3D near-surface geophysics and geostatistics for heterogeneities characterization and water table monitoring on the Orgeval critical zone observatory

Groundwater fluxes and interacting zones between groundwater and surface water are crucial for understanding the water dynamics of the critical zone. Groundwater within the critical zone plays a significant role in the ecosystem, biodiversity, and water supply. However, estimating these fluxes remains a key challenge because they are not directly measured in the field. Model calibration involves adjusting key parameters—such as saturated hydraulic conductivity and soil-water retention properties—using observed data like hydraulic head and river discharge, while initial and boundary conditions are prescribed to define the model l setup. That calibration is often done by comparing simulated soil water saturation and water table level to piezometers. Nevertheless, real flows occur in 3D in a complex medium containing heterogeneities with various lithologies, with different hydraulic parameters such as hydraulic conductivity and porosities.

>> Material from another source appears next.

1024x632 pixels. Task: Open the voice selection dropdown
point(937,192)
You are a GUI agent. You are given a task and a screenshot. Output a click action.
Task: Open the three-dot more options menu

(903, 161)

Geophysical methods such as electrical resistivity tomography (ERT), seismic refraction tomography (SRT), and multichannel analysis of surface wave (MASW), which are sensitive to lithology,  content, and nature of fluid, represent helpful tools for hydrogeological modelling, both in terms of model parameterization and physical property characterization. ERT, which is particularly sensitive to lithology, allows us to identify and delineate heterogeneities, while seismic methods, which are sensitive to mechanical properties, will enable us to infer the water saturation and the piezometric surface in the near surface through the P-wave and S-wave velocities ratio (Poisson’s ratio, e.g. ) (Dangeard et al., 2021).

We propose a workflow combining geophysics and geostatistics to reconstruct the heterogeneities and the piezometric surface in an alluvial plain context. We implemented the workflow in a 30 x 30 m area at the Avenelles site of the Orgeval Critical Zone Observatory (CZO), which is part of the French network of CZOs OZCAR. ERT, SRT, and MASW surveys were carried out along 7 profiles to obtain 2D sections of electrical resistivity, P and S wave velocities (6 profiles of 72 electrodes/geophones and one profile of 48 electrodes/geophones, with 0.40 m spacing leading to 12,708 apparent resistivity data, 33,888 first wave arrival picks, and 277 dispersion curves). Geophysics allows us to pass from punctual piezometer data to 2D vertical sections. However, carrying out 3D geophysical acquisition is cumbersome. To overcome these limitations, we then use geostatistics to get a distribution of our geophysical parameters in the 3D volume delineated by the geophysical survey. Once the 3D interpolation is done by kriging methods, we can retrieve a view of the heterogeneities distribution in the near surface as well as the water table position to inform hydrogeological inversion. Furthermore, with the addition of petrophysical relationships, it is possible to estimate saturation and porosity distribution for a future 3D hydrogeological physics-based model run to better characterise groundwater fluxes. Finally, all these workflows, including complementary methods, could be performed on different dates for time-lapse monitoring of the water table.